Fledglings are really fun to watch. When they first leave the nest they aren’t very good at steering. They also don’t seem to recognize depth and texture. When they get in the house on occasion they tend to land on any horizontal line – the top of a door frame, the top of a picture frame. But they also try to fly through plain surfaces, such as white walls and doors. Within a day or two this problem passes and they gain agility and a better ability to recognize objects and surfaces. They also stop accidentally trying to fly through the glass around the veranda. When they are in the early stage of poor navigation they are also not very fearful, and can be caught by hand. By the time they are more agile they are also more timid. That said, comfort around people seems to vary by species. The Saíras have been less skittish than the parrots or toucans, which rarely come to the veranda and are hyper-vigilant while eating. The toucan, who landed only once, spent the entire time carefully looking in all directions for danger, and never got around to eating anything. The parrots have stopped to eat a few times, but always have one of the group on guard and will leave if there is any disturbance from us moving around in the apartment.
The newest guests are hummingbirds and bananaquits, which are fairly unafraid and having a great time with the new hummingbird feeder.
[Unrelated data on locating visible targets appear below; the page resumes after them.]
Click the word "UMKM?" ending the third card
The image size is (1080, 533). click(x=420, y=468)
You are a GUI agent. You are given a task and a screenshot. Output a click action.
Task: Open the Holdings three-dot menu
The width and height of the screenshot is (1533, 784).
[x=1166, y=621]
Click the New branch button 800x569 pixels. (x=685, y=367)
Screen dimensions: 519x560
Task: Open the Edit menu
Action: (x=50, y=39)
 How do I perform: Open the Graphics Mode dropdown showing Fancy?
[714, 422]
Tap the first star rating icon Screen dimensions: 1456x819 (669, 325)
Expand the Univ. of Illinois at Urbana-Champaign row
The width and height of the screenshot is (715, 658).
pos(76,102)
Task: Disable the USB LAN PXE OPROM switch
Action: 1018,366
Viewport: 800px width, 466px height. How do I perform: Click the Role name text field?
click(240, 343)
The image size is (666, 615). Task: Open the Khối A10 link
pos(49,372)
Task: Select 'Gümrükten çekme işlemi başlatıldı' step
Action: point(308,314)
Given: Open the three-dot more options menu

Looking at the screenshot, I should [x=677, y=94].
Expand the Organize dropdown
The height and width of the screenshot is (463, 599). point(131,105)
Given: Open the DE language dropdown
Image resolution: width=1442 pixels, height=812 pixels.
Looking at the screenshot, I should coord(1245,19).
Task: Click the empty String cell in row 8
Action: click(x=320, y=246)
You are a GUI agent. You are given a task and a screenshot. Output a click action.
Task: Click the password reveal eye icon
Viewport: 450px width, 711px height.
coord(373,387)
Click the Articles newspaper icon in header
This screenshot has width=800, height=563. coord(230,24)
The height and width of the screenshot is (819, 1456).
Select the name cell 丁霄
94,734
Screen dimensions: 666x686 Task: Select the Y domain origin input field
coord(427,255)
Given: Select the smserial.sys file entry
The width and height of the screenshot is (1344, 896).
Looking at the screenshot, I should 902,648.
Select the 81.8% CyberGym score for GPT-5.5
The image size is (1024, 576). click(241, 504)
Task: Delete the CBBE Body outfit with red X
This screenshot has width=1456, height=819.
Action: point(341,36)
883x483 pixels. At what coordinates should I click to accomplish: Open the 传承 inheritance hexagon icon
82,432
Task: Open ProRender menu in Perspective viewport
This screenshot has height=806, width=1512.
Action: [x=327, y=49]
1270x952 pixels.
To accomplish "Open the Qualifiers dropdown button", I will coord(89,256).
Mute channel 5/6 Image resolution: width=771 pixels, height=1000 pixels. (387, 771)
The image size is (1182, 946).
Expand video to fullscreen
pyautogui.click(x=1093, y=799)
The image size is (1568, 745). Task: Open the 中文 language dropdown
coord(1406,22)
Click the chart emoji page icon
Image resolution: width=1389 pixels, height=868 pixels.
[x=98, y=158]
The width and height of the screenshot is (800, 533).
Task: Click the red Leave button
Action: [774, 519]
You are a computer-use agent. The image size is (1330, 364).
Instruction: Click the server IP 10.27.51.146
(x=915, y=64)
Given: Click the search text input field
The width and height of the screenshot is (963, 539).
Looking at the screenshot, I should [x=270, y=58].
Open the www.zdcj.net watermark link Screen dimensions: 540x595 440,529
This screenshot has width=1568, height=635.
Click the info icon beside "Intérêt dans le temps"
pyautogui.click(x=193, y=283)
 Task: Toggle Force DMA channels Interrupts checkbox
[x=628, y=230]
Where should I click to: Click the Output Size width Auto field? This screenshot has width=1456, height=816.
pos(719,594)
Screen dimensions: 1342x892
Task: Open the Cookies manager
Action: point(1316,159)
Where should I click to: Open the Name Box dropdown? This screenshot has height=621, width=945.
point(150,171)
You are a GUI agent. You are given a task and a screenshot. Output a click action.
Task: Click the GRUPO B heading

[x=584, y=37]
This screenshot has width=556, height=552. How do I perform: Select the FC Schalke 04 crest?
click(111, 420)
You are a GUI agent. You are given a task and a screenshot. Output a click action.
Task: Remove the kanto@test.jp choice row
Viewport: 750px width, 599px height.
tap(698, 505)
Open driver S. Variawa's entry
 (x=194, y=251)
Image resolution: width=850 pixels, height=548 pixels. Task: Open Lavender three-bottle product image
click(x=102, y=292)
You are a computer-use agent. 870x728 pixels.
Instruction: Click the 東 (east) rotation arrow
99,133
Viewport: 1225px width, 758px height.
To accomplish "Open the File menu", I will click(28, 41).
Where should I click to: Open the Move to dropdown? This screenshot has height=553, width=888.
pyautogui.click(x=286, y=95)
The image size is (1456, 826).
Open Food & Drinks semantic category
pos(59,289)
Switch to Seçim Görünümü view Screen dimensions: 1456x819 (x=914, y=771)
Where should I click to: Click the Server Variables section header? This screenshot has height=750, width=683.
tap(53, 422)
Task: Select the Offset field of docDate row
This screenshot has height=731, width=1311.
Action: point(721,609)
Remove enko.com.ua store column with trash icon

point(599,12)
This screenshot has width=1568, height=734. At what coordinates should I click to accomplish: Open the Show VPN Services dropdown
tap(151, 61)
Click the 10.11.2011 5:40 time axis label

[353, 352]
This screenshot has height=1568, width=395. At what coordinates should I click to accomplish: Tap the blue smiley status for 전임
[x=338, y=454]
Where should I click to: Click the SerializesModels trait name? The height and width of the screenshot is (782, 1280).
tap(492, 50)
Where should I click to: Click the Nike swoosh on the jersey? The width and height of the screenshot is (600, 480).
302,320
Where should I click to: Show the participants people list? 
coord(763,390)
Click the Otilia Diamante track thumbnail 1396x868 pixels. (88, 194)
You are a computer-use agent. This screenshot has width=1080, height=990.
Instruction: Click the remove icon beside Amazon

The hummingbirds are a diverse bunch so far: there are a couple of large glossy black ones with forked tails; a couple of similar size with lavender heads, green bodies and blue tails (apparently called Swallow-tailed Hummingbirds); a smaller kind which is metallic blue; and the bananaquits, which look a bit like wrens with yellow bellies.
Back on the banana-papaya feeder the species list continues with green sanhaçus (tamer now after getting used to us, and winners of the best cheerful song competition), blue-gray sanhaçus, blue saíras (spectacular!), several kinds of large thrushes which specialize in making a big mess, now and then an annoyingly loud Bem-ti-vi (a kind of shrike, I think), and on rare occasion a pair of Violaceous Euphonias (the male has a breast of the most amazing golden sunflower yellow, and his back is so deeply purple it is nearly black). They started nesting in a flower-pot once, before realizing there was too much activity nearby for their comfort.